He built a chapel, a convent, and a cloister on the hill, entrusted the most pious monks to care for the painting.

More than 600 years later, the feast day of Our Lady of Częstochowa is still celebrated at Jasna Gora. As are the many miracles credited to her intercession.

Pope John Paul II held a very special devotion to the Virgin Mary.
Pope John Paul II held a very special devotion to the Virgin Mary.

 


There is also a National Shrine of Our Lady of Czestochowa near Philadelphia, Pennsylvania.


This is not exhaustive or entirely accurate history of the miraculous image at Jasna Gora as many sources seem to copy and/or contradict each other.  However, this post meant to give a sense of the journey and impact of this relic and what it means to the people of Poland.

My primary source is a book of miracles attributed to Our Lady’s intercession called “The Glories of Czestochowa and Jasna Gora” by Marian Press, along with stories  on the websites Roman Catholic Saints, Holy Spirit Interactive, and others.

Edgar Reyes and Our Lady of Guadalupe

I saw her from across the room. I recognized the colors first, then saw the form.

It was Our Lady of Guadalupe, practically glowing in reds, greens and yellows on the plain white wall of the art gallery. As I moved closer, her colors broke into a jumble of squares, pixelating before my eyes. Printed on a 3-foot-square paper, the colors danced as shapes, and I marveled at how they came together into her image just a few feet away.

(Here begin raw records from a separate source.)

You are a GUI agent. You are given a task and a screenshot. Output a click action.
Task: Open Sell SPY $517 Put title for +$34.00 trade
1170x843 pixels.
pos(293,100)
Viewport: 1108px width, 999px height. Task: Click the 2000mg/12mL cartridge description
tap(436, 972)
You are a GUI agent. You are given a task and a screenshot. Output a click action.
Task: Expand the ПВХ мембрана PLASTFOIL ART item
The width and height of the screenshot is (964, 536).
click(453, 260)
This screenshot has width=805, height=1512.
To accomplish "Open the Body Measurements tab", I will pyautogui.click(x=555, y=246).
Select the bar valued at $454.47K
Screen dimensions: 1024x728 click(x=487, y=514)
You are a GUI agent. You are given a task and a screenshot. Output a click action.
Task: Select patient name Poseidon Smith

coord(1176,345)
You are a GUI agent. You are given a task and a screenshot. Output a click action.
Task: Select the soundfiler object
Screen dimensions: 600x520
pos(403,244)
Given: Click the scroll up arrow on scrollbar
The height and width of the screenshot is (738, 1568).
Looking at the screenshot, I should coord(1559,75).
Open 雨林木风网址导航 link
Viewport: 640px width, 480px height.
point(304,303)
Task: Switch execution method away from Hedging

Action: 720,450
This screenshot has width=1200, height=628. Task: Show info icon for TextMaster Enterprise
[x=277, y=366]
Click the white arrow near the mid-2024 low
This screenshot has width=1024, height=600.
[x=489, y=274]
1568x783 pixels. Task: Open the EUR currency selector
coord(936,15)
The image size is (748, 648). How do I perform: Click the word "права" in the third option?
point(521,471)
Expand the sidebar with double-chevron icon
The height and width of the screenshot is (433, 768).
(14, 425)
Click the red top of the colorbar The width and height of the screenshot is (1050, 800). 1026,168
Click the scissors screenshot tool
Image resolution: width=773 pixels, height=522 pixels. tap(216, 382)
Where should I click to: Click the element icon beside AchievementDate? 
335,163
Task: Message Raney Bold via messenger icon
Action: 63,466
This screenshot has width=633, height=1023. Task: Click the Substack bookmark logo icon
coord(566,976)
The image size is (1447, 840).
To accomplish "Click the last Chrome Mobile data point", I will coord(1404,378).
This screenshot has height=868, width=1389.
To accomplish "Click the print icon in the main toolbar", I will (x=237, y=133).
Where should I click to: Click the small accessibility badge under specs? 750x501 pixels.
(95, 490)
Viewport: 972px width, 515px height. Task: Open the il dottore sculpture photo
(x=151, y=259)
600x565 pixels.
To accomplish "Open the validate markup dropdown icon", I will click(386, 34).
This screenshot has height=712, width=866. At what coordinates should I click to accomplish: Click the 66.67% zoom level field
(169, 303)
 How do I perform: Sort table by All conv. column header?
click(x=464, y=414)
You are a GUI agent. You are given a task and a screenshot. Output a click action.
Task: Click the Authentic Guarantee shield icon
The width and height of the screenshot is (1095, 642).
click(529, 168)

Did others see the same thing as I did? What an interesting take on the Madonna in the modern world. Broken down into pixels. Religion challenged by modern society. Or was it about the recognition being  in the heart more than the eyes?

Artist Edgar Reyes and his take on Our Lady of Guadalupe.
Artist Edgar Reyes and his take on Our Lady of Guadalupe. Photo by Cheryl Nemazie.

That’s when I met the artist, Edgar Reyes. I soon found that Our Lady of Guadalupe had a very different meaning to him.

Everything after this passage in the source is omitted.